Several companies reported a reduction in spud to well drilling days, allowing the potential for drilling more wells at the same cost, in turn yielding more production. Oxy has seen a 40% decrease in spud to rig release time in the Wolfcamp area of its Permian holdings from 43 days in 2014 to 26 days in March this year with a target of eventually reaching 16 days, according to the company’s Q1 earnings presentation.
To that end, the company is using a process called ‘mechanical specific energy’ which looks at the formations to be drilled and designs ‘exactly how much we should do,’ said soon-to-be Oxy CEO Vicki Hollub in its earnings call, including ‘how fast we should rotate the bit and how much weight we should put on it by interval.’
This and other measures allowed the company to increase production guidance for 2015 to 9%-13% over 2014’s 591,000 b/d of oil equivalent, the company said, while decreasing costs. Well costs fell 24% from 2014 to the end of May to $8.3 million, with a target of reaching $6.5 million, the company said.
Pioneer Natural Resources is experimenting with efficiencies on several fronts in the Permian. For example, it is modifying the casing design in drilling its core Spraberry/Wolfcamp formation operation. Now in test phase, the technique offers $500,000-$1 million savings per well and shaves off 10-15 days per well, Pioneer officials have said.
Another savings comes from expanded use of dissolvable plugs in the Eagle Ford Shale, the company said. The plugs isolate fracture intervals along horizontal wells, and using them avoids having to drill them out after a well is fractured. The savings is about $300,000 per well and completion time is reduced by three days per well.
Efficiency gains are not only in shale; Canada’s oil sands patch is also making technological strides. MEG Energy has tweaked existing enhanced modification steam and gas push (eMSAGP) technology, which is typically used years after steam assisted gravity drainage (SAGD) is employed, but MEG is using it earlier in the production cycle.
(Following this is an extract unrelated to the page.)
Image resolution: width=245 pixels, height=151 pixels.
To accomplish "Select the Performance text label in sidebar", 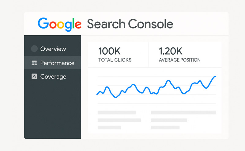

In SAGD wells, steam is used to heat and pressurize the reservoir, and when the steam cools pressure is lost. But with eMSAGP, gas is able to maintain high pressure without the loss due to cooling steam. The steam can then be redeployed to new wells. This has allowed MEG to reduce steam injection to existing wells by 55% and help cut the cost of production.
The efficiency gains, big and small, are why internal rates of return for basins across the shale-scape are over 10% even with WTI at $50/b, according to Platts’ Bentek Energy calculations. WTI settled at $59.13/b Friday.
Those returns are ultimately what matters and keeps tight oil pumping. OPEC’s actions were a wake-up call, but now the tables have turned and, as ConocoPhillips CEO Ryan Lance warned last week, OPEC needs to prepare for even more competition on the ‘real possibility’ the US crude export ban gets lifted.